At the same time, it’s worth asking what that $59 million bought Weaver, just as a thought exercise.
Weaver made eight starts for the Arkansas Travelers when he was 22, and he made 11 starts with the Salt Lake Bees the next season. Those were the only times he pitched for a home team outside of Southern California in his life. From birth through high school through college through a 12-year major-league career, he got to stay in the same area of the country, a luxury that most Americans never have, much less baseball players.
If he reached free agency — at the same time as his teammate, Greinke — the Angels might have chosen to spend their money elsewhere. His Angels career would have been over. His stay in Southern California could have been over (although the Dodgers would be lurking). He bought stability and peace of mind. Don’t minimize that.
The hometown vibes didn’t last long, though. Weaver’s first season after he would have been a free agent was hampered by injuries. His next season was a little healthier, but the ERA+ suggests that he was a slightly above-average starter, not an ace. Then he was bad. Then he was awful. And now we’re here, where he’s worse than ever. The extra four years he spent with the Angels didn’t make him a franchise icon more than he already was. There was a postseason start mixed in, but you can argue that the final two years of his contract hurt his legacy with the Angels more than it helped.
Where did the money saved with Weaver’s contract go? While it’s impossible to draw a direct correlation, it sure looks like the money went straight to Josh Hamilton, who signed a five-year, $125 million deal the same offseason Weaver was scheduled to be a free agent. That’s about $42 million per WAR, or a hundred dollars for every minute of drama and grief. The Angels were good in 2014 with Weaver’s help, but that was the only time the contract benefited the team on the field, either directly or by proxy.
So we have a hometown stay that ended in frustration, with the extra money redistributed to a player who did far more harm than good. For $59 million, Weaver bought a dream of how things were supposed to be. Five years later, it’s obvious that it was a total mirage.
As for the “How much more do you need?” philosophy, it’s a noble one, but there are different ways to look at it. There’s the greedy scenario, sure. With that kind of money, Weaver could have bought a small island and paid for engineers to make him a real-life Optimus Prime to keep him company. If he wanted. Maybe I’m projecting what I would want, we’ll never know.
But there’s also the scenario where he took $50 million and set up a scholarship fund at Long Beach State that would last for decades. He could have invested in electric cars or, heck, coal-powered cars if that’s what he believes in. He could have donated it to the political candidate of his choice. He could have rebuilt zoos all over the country and had enough left over to build a zoo in his own backyard. All we know is that the money isn’t his to control anymore. He has enough, sure, but it’s not like the money is doing anyone any better in the world, especially if it was stuffed directly into the pockets of Arte Moreno.

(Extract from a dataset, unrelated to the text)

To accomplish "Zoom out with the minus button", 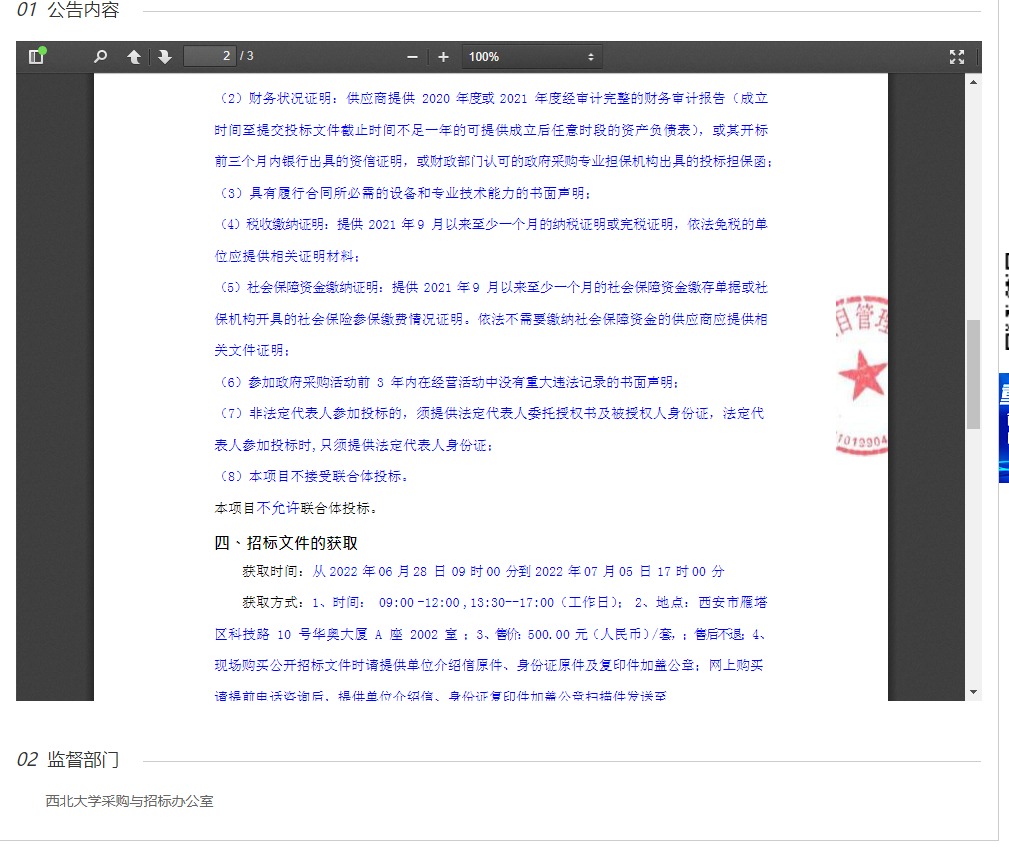I will tap(412, 57).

The new contract bought Weaver fuzzy feelings for a couple years. While I don’t want to speak for him — he could be reading this right now, rolling his eyes, and making inappropriate hand gestures on his ludicrously expensive couch — giving up money to stay with one team doesn’t always end well. The fans will get tired of you as soon as the production stops. The money saved will just go to other rich people. The hometown discount is a lie.
The hometown discount is a lie.
Current Boras clients include Nolan Arenado, Bryce Harper, Kris Bryant, and Corey Seager. You will not see them sign a team-friendly contract extension. And if one of them gets the itch, Boras will hand them a pamphlet.
So You’ve Decided To Be Like Jered Weaver?
The pamphlet will contain most of these arguments. And there will be no team-friendly contract extensions. The Weaver contract was a cautionary tale, and we’ve all learned a little something from it.